### Task directions
Rewrite every line of the data below with each "icon" changed to "button", keeping everything else the same. Leave the pictures out.

### Dataset excerpts
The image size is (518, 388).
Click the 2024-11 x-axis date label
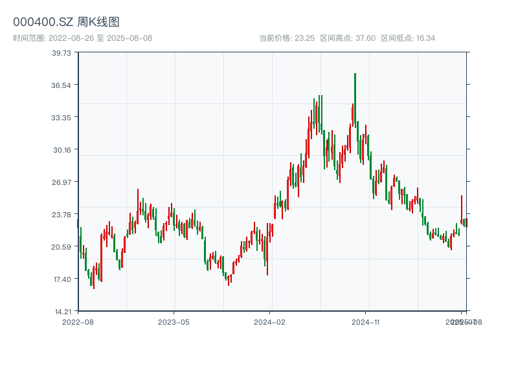point(366,321)
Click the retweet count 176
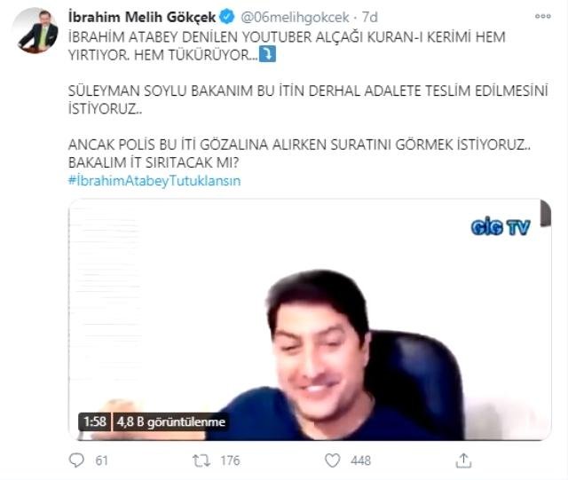Screen dimensions: 568x480 tap(231, 460)
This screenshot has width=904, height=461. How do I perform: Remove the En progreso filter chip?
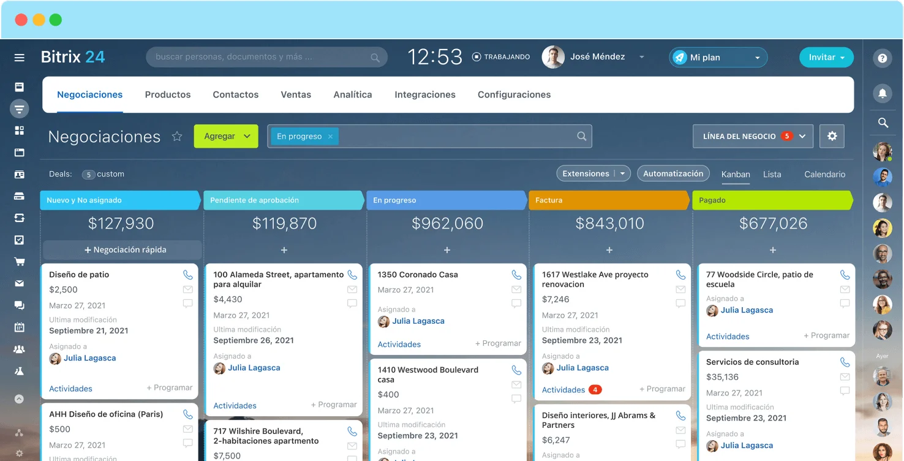[330, 137]
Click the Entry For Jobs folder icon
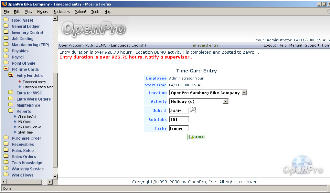The height and width of the screenshot is (193, 330). point(11,75)
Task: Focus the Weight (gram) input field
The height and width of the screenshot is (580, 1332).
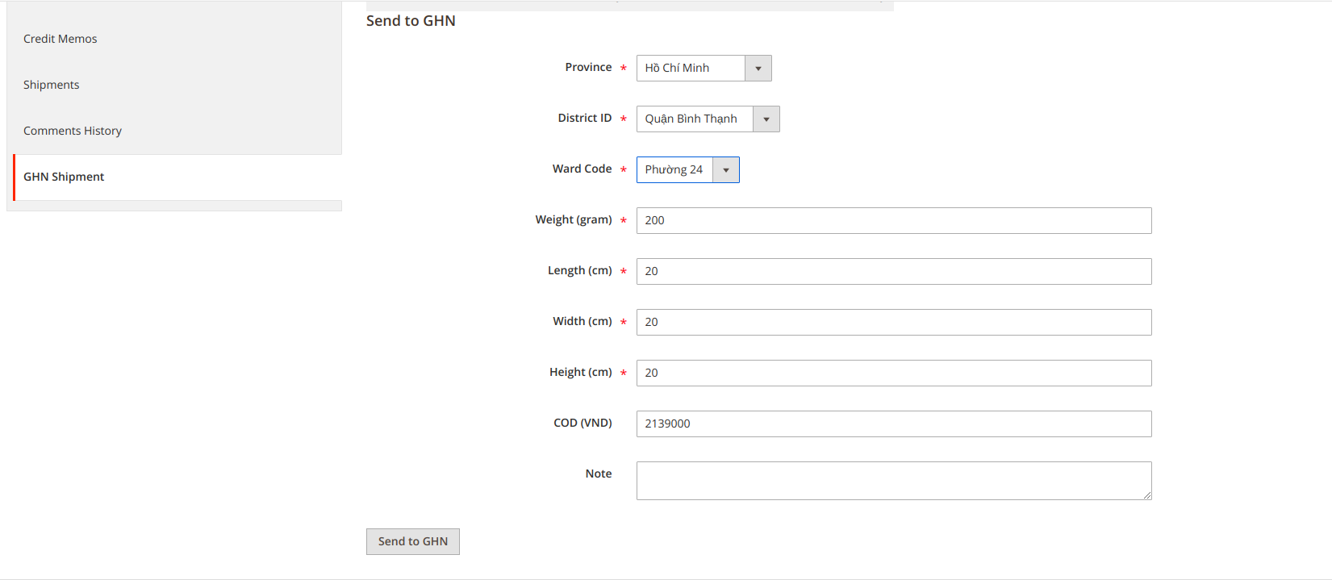Action: click(894, 220)
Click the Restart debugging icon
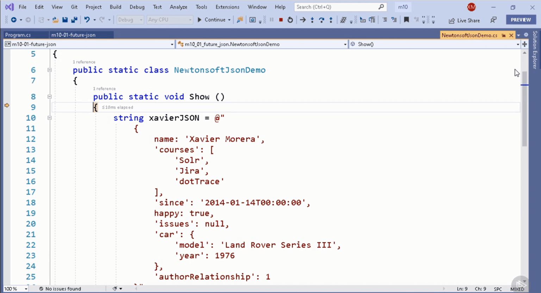541x293 pixels. coord(290,20)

### Worked solution
The image size is (518, 388).
Click the 2024-11 x-axis date label
point(366,321)
Click the retweet count 176
Screen dimensions: 568x480 tap(231, 460)
This screenshot has width=904, height=461. How do I perform: Remove the En progreso filter chip?
[330, 137]
Click the Entry For Jobs folder button
The height and width of the screenshot is (193, 330). point(11,75)
Task: Focus the Weight (gram) input field
The height and width of the screenshot is (580, 1332).
Action: click(894, 220)
Click the Restart debugging button
541x293 pixels. coord(290,20)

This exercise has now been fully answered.